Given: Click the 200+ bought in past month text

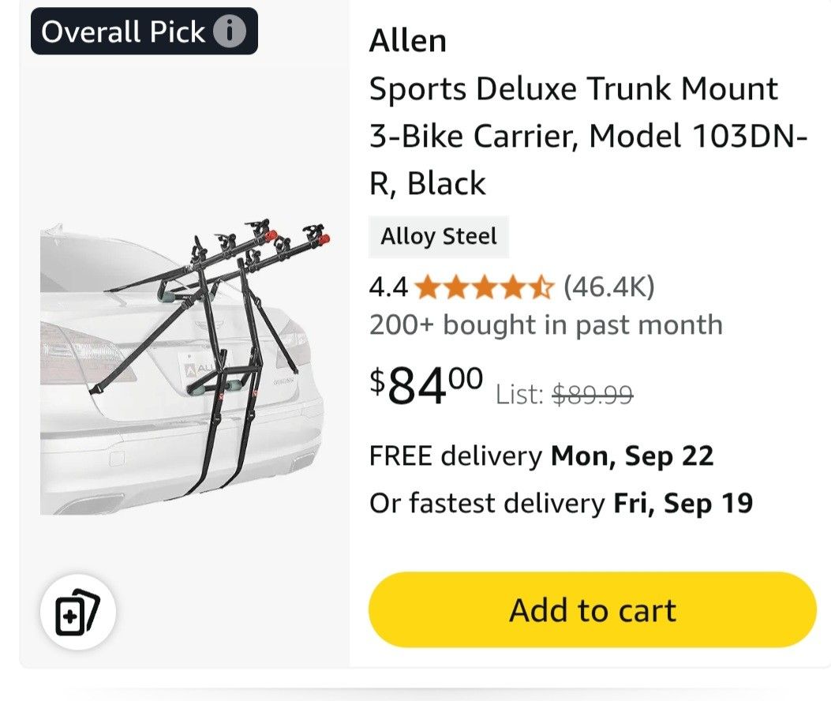Looking at the screenshot, I should (x=545, y=324).
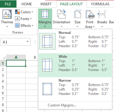Click the Select All corner triangle
This screenshot has width=114, height=112.
click(4, 57)
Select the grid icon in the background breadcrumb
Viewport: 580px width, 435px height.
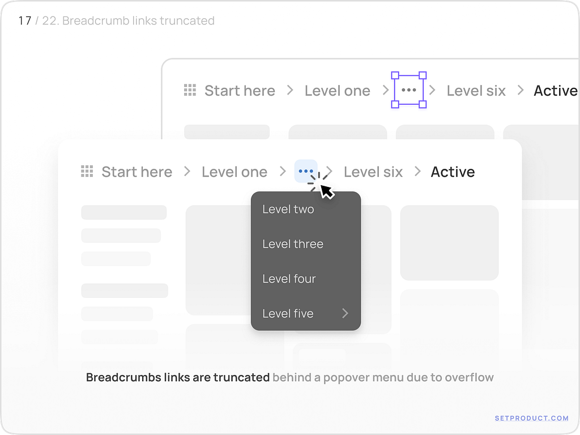189,90
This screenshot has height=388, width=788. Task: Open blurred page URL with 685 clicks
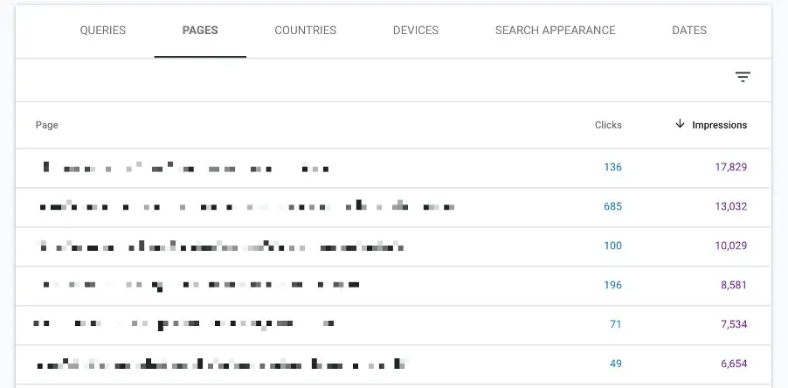coord(247,207)
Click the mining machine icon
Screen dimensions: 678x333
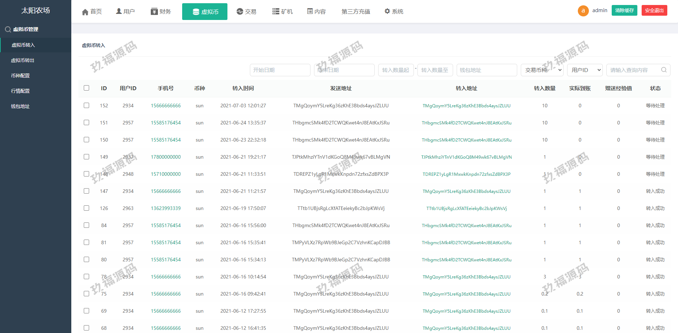276,11
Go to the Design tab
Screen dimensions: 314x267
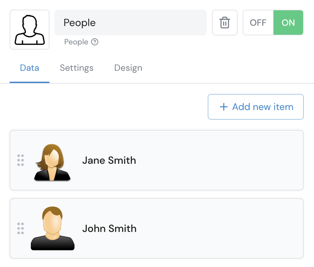128,68
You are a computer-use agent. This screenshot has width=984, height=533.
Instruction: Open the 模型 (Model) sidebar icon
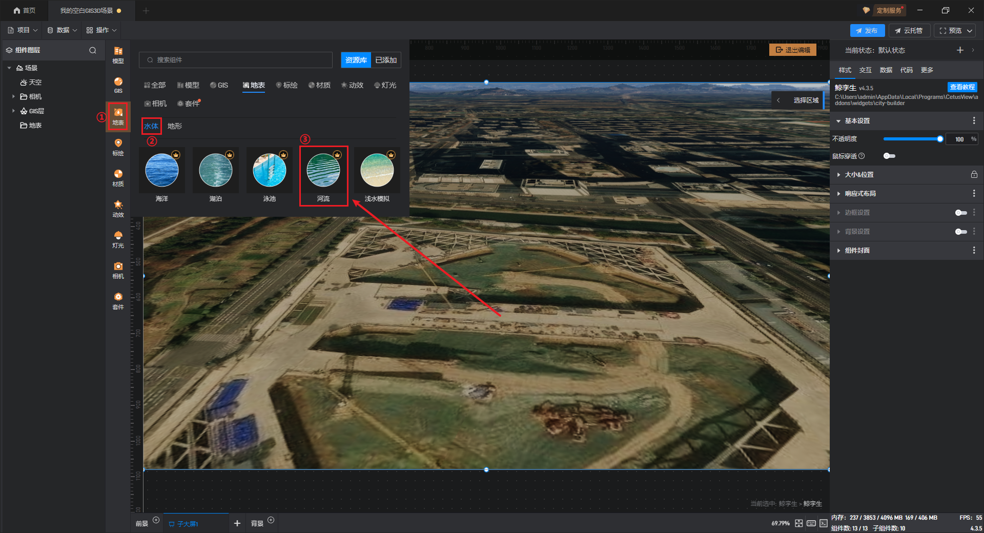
--- --- ---
§ **Assignment**
Every line above should be copied exactly; do not carry over the pictures.

§ **Answer to the exercise**
Given: Click the 200+ bought in past month text

Looking at the screenshot, I should (x=545, y=324).
Click the Select All corner triangle
This screenshot has width=114, height=112.
click(4, 57)
Select the grid icon in the background breadcrumb
Viewport: 580px width, 435px height.
189,90
This screenshot has height=388, width=788. Task: Open blurred page URL with 685 clicks
coord(247,207)
Click the mining machine icon
Screen dimensions: 678x333
276,11
Go to the Design tab
Screen dimensions: 314x267
128,68
You are a computer-use agent. This screenshot has width=984, height=533.
Instruction: Open the 模型 (Model) sidebar icon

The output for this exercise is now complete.